University of Utah S.J. Quinney College of Law Professor Arnold Reitze explores methane and emissions from oil and gas operations in new research —a topic of particular importance in Utah, which struggles with an air pollution problem during winter inversion months.
Reitze’s article, “The Control of Methane and VOC Emissions From Oil and Gas Operations in the Western United States,” will be published in the Idaho Law Review in coming weeks.
Reitze joined the S.J. Quinney College of Law in 2008. He is also the J.B. and Maurice C. Shapiro Professor Emeritus of Law of the George Washington University School of Law and was the director of their LL.M. program in environmental law from 1970–2008. At the S.J. Quinney College of Law, Reitze teaches environmental law and seminars in climate change and current issues in environmental law. He is a member of the University of Utah’s Institute for Clean and Secure Energy and of the Utah Air Quality Board.
He spoke to the College of Law about his new research in a Q&A.
Q: Describe your latest research.
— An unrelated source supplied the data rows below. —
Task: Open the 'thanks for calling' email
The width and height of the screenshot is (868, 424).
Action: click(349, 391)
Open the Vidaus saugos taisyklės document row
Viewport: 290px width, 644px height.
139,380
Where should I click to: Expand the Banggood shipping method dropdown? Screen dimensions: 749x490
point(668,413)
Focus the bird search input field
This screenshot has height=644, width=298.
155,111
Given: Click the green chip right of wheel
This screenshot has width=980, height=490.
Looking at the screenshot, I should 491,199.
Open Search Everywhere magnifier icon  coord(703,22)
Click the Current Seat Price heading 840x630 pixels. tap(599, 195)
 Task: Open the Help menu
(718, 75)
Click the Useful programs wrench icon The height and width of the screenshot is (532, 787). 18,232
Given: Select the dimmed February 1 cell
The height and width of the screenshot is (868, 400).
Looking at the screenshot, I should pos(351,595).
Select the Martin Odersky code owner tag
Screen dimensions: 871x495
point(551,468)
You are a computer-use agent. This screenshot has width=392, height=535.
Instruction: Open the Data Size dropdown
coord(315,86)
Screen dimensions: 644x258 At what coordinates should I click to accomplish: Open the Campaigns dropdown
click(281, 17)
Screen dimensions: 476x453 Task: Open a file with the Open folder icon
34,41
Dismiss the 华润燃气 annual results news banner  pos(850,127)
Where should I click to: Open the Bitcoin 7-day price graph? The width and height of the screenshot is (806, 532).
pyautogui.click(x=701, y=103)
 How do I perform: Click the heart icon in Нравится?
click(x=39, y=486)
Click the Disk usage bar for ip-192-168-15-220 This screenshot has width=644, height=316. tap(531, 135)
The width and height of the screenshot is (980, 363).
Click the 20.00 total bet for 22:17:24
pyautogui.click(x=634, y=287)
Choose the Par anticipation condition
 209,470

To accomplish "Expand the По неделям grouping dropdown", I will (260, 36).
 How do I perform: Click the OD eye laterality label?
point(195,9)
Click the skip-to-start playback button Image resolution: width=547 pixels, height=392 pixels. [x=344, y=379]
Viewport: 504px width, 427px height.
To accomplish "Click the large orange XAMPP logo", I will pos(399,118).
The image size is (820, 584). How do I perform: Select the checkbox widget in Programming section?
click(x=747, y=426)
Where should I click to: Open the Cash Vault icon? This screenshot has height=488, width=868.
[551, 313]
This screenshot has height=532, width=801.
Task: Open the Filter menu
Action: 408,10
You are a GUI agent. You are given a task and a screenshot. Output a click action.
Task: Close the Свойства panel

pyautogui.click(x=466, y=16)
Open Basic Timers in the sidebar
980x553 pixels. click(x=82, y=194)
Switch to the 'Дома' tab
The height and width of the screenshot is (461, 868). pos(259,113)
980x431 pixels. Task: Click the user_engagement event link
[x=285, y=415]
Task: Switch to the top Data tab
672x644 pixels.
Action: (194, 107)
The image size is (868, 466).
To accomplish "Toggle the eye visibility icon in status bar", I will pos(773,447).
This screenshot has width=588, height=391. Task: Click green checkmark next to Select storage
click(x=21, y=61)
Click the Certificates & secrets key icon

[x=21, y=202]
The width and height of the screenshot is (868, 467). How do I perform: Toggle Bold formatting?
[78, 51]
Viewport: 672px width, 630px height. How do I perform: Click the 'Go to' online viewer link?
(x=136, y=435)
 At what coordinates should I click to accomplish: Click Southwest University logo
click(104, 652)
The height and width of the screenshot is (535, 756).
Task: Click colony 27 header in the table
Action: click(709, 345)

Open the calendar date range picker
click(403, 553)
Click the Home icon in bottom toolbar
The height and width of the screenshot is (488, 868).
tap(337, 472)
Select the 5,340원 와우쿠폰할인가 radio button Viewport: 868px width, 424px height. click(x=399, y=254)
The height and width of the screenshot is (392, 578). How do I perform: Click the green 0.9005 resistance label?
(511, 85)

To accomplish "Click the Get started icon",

What made you want to explore this particular area?
A: My latest article is “The Control of Methane and VOC Emissions From Oil and Gas Operations in the Western United States.” It deals with two important air pollutants—methane and volatile organic compounds (VOCs). VOCs are chemically reactive hydrocarbons that have been the target of air pollution control programs for more than half a century. They are regulated because of their role in creating photochemical oxidants, which is commonly known as smog. Methane is a nonreactive hydrocarbon that until recently has largely escaped regulation although it is a potent greenhouse gas that is contributing to climate change. Both pollutants have become the subject of more focused concern in the western states because they are emitted in large quantities from the regions greatly expanded oil and gas production. Northeastern Utah in particular faces designation by the EPA as a nonattainment area for ozone because of VOC emissions. I wanted to explore this subject because it is an important part of Utah’s air pollution problem.
Q: What new information did you discover with this research? Also, why is this research important in the context of what is currently happening in environmental law?
A: Concern for climate change led the Obama administration to require more effective control measures for methane emissions. According to the Environmental Protection Agency, methane is 28 to 36 times as potent as carbon dioxide in trapping heat over a 100-year period. Methane has been somewhat controlled by the measures used to control VOCs, but controls are inadequate. Methane continues to be released in large quantities because of lax regulation that allows the oil and gas industry to follow practices that harm the environment. Control of these pollutants is complicated by the fact that oil and gas in the west is produced on lands subject to state regulation, but large quantities are also produced on federal and Indian lands that are not controlled by state law. This means that although states are charged with the responsibility to clean up their state’s atmosphere many sources of pollution that contribute to poor air quality are not subject to state regulation. To control these emissions the states and the oil and gas industry must deal with a complex body of state, federal and Indian law that governs these emissions.
The article looks at federal and state laws governing emissions from oil and gas operations. A prior article, “The Control of Air Pollution on Indian Reservations,” 46 Envtl Law 893 (2016), discusses the control of air emissions on Indian lands. The research shows that the laws regulating oil and gas operations are complex and often controversial. Environmental controls can be costly. Because oil and gas operations usually occur in rural areas where the industry is a major part of the economy air pollution control requirements are often strongly resisted by the oil and gas industry as well as the citizen of the production counties that are financially dependent on the industry’s wellbeing. Balancing the need to protect an important part of the western states’ economy with the need to protect the health of both the citizens and the ecosystem is a difficult challenge.
Q: What is next for you on the research front?
A: My next research project is an examination of the EPA’s visibility protection program based on its Regional Haze Rule.